Читаем Живописный номинализм. Марсель Дюшан, живопись и современность полностью

После Сезанна всякий реалистический проект неизбежно оказывается проектом реставрации — по той парадоксальной причине, что таковым был и проект, выдвинутый им самим. Сезанн никогда не стремился быть революционером в живописи, которым объявила его история. «Воссоздать Пуссена согласно природе» — вот как звучало его притязание: воссоздать классицизм в исторических условиях, которые сделали его невозможным. Очевидно, что выражение «согласно природе» родом из импрессионистской «живописи мотива», из лексикона Писсарро, пленэризма и в конечном счете Курбе. Если «реализм» обозначает «сетчаточную живопись», тогда Сезанн —такой же реалист, как и Курбе, тем более что он восхищался последним за совершенную верность руки впечатлениям сетчатки и, напротив, презирал барбизонцев за «риторику пейзажа», за склонность к упорядоченности, за «механизацию картины». Тогда как «воссоздать Пуссена» значило для Сезанна дополнить это непоколебимое доверие к сетчатке радикальным сомнением, которое — через посредство Пуссена —подтачивало и в то же время поддерживало его собственное желание классицизма. Пресловутое сомнение Сезанна касается законности классического изображения, которое он постоянно в чем-то подозревает: старый перспективный строй более не действует, его мнимая естественность — не что иное, как механистичность. Каким же может быть фундамент для его воссоздания? Гений Сезанна заключался в том, что он пошел в своем сомнении до конца, поняв, что предельная верность сетчатки объекту ничего не стоит, если объект не порождает собственное пространство вокруг себя без оглядки на принятые конвенции линейной перспективы, и, кроме того, выявил живописными средствами теоретическое содержание этой программы — закладку основ новой эпистемологии субъекта, ни больше, ни меньше. Этому субъекту, которого классическая философия определяла как res cogitant вне времени и пространства, а соответствующая ей теория живописи помещала на вершине зрительной пирамиды в качестве властелина видимого, теперь нужно было вернуть тело и вновь погрузить имманентную глубину мира, расположив его на по-В пхности картины, бок о бок с ее фигурами, в ее пропанстве. Живопись перестала представлять види-мое как зрелище для внеположного ей созерцателя, она взялась показать сам акт видения созерцателю-созерцаемому, хиастически вовлеченному в складки зримого11.

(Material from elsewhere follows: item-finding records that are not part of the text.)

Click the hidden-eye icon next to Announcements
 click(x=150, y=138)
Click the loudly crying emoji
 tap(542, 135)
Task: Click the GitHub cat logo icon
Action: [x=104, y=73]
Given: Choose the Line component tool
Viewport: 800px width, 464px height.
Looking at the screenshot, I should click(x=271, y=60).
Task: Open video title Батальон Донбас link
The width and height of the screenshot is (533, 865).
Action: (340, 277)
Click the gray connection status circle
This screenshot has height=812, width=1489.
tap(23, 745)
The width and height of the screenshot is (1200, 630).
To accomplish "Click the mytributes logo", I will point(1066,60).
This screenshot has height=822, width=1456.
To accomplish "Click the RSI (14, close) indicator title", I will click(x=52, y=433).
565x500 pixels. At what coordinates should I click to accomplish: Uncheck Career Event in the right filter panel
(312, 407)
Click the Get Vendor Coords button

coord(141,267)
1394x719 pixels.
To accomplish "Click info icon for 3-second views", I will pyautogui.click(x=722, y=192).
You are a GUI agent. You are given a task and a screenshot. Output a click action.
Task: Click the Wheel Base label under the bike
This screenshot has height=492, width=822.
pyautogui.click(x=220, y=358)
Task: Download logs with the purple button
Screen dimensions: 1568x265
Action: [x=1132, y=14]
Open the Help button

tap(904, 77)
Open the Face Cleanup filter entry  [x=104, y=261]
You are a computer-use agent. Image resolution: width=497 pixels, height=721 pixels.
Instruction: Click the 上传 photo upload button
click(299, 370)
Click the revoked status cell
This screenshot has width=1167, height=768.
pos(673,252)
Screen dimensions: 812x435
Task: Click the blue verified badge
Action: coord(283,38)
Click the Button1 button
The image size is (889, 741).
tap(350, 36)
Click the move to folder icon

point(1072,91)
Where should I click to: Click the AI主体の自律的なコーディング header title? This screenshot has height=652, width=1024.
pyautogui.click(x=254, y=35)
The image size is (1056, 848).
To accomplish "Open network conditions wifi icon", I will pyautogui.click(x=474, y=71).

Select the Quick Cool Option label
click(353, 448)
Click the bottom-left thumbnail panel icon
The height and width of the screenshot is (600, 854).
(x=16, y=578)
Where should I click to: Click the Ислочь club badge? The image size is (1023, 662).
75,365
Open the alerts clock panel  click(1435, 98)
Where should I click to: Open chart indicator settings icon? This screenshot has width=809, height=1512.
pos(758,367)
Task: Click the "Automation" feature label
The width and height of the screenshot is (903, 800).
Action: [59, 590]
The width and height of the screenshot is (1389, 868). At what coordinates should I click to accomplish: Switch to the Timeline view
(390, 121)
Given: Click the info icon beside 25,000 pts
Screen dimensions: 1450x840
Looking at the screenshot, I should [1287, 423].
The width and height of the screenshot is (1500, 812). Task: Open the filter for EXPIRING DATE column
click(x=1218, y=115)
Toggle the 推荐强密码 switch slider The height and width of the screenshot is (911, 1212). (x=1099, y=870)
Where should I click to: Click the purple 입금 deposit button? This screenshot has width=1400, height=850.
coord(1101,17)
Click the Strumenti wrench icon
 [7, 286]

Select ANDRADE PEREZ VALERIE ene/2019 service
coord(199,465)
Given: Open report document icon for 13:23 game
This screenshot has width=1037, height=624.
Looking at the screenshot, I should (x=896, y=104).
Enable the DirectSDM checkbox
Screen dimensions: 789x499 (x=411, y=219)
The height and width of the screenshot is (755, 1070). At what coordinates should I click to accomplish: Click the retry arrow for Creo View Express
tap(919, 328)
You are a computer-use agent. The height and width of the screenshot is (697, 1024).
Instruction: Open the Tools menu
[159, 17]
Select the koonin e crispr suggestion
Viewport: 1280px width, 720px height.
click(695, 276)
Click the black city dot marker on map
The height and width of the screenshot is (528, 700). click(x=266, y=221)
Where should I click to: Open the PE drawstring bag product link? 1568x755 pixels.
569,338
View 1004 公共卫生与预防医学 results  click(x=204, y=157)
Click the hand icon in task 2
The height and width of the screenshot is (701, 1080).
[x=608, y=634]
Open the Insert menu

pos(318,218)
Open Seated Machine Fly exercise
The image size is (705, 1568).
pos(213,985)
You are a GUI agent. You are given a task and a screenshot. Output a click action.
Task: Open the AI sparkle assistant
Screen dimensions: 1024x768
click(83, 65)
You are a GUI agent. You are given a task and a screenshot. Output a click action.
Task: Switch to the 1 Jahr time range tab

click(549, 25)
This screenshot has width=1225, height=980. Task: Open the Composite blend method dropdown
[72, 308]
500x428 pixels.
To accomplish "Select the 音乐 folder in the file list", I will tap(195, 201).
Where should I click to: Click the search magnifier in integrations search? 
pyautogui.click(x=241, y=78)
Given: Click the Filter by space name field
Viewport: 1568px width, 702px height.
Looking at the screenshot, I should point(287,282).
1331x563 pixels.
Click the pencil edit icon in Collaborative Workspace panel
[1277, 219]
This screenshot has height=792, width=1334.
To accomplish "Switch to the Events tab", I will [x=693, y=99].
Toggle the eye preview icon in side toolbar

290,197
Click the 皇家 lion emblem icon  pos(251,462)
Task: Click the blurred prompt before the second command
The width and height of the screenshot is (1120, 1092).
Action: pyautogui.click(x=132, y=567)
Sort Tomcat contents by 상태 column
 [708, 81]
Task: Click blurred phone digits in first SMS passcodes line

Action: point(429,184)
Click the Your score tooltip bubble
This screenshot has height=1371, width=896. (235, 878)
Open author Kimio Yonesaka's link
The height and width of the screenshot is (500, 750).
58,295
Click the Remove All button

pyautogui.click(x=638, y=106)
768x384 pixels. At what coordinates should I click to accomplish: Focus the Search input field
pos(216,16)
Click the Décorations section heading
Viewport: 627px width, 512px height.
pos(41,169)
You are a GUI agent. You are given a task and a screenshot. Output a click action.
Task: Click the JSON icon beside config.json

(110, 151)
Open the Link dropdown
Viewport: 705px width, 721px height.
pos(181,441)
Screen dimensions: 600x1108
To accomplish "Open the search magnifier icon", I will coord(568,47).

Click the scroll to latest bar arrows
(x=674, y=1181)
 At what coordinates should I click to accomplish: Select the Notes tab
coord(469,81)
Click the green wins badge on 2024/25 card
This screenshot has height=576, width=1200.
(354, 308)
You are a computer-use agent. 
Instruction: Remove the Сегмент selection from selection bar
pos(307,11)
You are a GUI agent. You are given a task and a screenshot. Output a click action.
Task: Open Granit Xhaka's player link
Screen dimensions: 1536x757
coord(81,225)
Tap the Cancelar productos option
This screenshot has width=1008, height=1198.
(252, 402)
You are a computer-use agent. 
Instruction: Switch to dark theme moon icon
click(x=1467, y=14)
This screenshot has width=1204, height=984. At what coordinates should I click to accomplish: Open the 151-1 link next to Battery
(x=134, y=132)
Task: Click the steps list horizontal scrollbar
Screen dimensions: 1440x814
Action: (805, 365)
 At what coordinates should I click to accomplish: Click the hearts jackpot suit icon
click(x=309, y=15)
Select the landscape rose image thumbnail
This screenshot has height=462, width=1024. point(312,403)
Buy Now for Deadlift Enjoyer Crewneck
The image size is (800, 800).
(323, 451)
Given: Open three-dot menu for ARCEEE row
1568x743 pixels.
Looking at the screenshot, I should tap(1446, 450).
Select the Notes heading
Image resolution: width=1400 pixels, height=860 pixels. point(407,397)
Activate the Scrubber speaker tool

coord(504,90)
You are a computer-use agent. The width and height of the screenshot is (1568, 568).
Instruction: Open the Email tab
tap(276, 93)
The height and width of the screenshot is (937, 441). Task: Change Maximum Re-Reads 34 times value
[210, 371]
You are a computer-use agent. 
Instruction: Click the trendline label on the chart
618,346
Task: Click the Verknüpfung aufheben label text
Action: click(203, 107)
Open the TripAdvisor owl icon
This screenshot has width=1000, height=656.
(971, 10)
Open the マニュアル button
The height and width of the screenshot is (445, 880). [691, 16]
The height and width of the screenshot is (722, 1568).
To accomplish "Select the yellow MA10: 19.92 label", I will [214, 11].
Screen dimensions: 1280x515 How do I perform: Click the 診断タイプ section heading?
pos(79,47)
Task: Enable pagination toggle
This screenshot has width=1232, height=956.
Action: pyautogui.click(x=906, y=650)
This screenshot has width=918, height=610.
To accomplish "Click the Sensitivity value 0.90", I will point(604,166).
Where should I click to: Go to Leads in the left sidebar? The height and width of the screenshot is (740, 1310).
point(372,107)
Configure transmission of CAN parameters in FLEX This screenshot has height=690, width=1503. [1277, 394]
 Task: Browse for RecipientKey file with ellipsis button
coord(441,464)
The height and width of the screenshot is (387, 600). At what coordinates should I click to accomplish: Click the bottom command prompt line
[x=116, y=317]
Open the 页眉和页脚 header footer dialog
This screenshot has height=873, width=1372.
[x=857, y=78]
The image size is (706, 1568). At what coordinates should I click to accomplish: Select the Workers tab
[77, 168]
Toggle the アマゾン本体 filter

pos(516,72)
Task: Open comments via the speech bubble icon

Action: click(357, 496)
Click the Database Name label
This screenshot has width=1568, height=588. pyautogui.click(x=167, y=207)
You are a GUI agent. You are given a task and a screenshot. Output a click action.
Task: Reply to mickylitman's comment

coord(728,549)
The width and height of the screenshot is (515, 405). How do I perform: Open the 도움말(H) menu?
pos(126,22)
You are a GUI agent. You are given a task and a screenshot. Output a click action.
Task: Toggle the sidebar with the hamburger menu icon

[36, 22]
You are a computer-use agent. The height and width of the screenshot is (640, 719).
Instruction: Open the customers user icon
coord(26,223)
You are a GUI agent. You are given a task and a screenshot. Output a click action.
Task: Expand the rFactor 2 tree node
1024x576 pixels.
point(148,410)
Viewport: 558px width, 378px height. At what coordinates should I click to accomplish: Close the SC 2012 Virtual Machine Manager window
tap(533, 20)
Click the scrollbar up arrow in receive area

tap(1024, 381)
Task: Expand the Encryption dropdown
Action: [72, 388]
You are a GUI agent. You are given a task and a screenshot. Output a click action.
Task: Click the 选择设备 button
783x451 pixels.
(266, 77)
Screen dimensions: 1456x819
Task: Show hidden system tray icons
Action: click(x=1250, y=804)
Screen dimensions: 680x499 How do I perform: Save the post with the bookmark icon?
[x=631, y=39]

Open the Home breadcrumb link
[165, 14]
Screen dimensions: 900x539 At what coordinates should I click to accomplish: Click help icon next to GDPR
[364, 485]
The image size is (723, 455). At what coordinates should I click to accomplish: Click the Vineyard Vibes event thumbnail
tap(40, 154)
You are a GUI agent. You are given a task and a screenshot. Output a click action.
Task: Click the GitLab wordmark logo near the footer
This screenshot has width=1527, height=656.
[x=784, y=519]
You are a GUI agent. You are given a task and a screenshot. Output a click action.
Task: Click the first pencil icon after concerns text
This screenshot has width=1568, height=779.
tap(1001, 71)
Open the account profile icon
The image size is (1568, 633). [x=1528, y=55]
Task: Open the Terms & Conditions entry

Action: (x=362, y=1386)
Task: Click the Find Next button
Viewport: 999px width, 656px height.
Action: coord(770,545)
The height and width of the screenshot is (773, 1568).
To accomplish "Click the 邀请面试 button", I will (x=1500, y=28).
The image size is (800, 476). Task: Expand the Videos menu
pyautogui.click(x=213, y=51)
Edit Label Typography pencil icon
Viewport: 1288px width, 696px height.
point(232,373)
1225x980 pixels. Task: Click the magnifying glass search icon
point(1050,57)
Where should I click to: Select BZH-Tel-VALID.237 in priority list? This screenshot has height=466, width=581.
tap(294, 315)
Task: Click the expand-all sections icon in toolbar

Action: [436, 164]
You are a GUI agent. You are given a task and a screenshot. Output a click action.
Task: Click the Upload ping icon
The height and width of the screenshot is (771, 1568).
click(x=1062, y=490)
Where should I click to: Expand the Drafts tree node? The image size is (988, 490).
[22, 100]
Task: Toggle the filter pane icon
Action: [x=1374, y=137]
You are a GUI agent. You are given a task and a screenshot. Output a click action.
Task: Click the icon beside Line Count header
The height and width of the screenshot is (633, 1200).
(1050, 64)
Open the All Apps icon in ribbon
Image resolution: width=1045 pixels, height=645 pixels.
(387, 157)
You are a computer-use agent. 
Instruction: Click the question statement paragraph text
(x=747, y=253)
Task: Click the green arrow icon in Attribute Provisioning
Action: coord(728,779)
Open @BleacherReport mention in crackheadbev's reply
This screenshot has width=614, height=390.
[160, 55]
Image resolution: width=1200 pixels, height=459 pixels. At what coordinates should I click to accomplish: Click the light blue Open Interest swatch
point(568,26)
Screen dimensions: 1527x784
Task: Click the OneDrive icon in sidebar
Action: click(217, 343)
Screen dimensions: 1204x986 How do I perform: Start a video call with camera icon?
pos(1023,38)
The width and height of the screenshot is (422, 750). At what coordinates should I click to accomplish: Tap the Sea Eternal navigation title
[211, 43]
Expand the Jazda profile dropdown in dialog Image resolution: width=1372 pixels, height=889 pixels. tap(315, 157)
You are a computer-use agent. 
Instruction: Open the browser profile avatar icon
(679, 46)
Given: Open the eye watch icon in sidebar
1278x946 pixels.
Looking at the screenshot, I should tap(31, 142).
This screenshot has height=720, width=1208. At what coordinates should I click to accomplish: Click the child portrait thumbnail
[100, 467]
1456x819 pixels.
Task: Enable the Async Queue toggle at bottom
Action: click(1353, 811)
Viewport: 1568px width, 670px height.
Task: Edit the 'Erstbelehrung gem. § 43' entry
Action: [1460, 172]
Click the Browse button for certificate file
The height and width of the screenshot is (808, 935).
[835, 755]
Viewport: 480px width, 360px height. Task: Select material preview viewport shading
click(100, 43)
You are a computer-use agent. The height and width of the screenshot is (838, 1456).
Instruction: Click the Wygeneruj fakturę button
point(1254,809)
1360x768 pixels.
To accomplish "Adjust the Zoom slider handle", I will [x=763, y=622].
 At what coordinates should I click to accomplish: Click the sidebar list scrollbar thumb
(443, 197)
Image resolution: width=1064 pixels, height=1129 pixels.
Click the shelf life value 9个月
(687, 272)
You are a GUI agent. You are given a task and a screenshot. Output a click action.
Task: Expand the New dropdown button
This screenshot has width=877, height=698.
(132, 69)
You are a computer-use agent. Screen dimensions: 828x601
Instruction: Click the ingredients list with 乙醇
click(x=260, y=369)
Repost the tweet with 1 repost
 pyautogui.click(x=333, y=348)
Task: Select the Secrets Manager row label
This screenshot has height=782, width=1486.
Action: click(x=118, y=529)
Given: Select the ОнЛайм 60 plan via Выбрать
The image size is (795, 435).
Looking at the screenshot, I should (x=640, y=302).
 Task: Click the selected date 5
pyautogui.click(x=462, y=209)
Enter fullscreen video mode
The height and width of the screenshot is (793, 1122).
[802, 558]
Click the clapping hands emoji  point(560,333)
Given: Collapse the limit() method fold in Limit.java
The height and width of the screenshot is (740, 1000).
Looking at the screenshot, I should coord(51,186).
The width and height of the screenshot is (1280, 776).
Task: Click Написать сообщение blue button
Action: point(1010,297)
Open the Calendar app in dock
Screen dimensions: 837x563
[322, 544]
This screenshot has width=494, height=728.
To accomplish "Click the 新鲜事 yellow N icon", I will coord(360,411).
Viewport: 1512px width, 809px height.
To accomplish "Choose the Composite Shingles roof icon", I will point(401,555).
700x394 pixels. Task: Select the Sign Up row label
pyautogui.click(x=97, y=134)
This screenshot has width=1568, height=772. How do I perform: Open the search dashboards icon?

Неоднократно в различных формулировках говорилось (и вполне справедливо): творчество Сезанна является поворотным моментом в истории живописи одновременно основополагающим и подводящим итоги. Особенно часто его интерпретировали как возврат к чистому листу, как объявление начала, установление отправной точки для живописной современности, которая в скором времени растворила и субъект, и объект живописи в значимой поверхности картины. Но теперь, на чуть большем расстоянии от него, можно интерпретировать его и по-другому — как последнюю жизнеспособную попытку сохранить поверхность картины как значимую глубину в точке противоречивого скрещения, где феноменальная глубина мира вторгается в психологическую глубину воспринимающего субъекта12. Ведь Сезанн дорожит тем, что придавало систематичность классическому изображению, — фундаментальной солидарностью мира и субъекта. Ну и что, что она уже не определяется конвенциями, которые преподносили мир, словно дожидающееся землемера поле, взгляду субъекта с замашками всемогущего глаза,— тем не менее для того, кто хочет «воссоздать Пуссена», реставрация одного требует сохранения другого. Именно потому, что устремление Сезанна было глубоко консервативным, его сомнение принесло общепризнанные новаторские плоды. Ему хотелось снабдить классический порядок новым фундаментом, а для этого потребовалось установить на новых основаниях солидарность-видимого мира и видящего субъекта, пусть и ценой тотального пересмотра как первого, так и второго. В каждое мгновение своей работы Сезанн задавался двумя неразделимыми для него вопросами: что такое мир, если мое зрение, сформированное зрением предшественников-художников, более не уверено в его реальности? И — кто такой я сам, если мое отражение в зеркале дрожит, сомневаясь в своей объективности? С одинаковым упрямством он спрашивал об этом свой собственный портрет, яблоко, гору. Субъективность фигуры, объективность вещи, законность пространства должны были родиться из одного вопрошания и вырасти на картине его общим следствием. Восстановление классического порядка, пусть и во всем отличного от пуссеновского, требовало этого единства.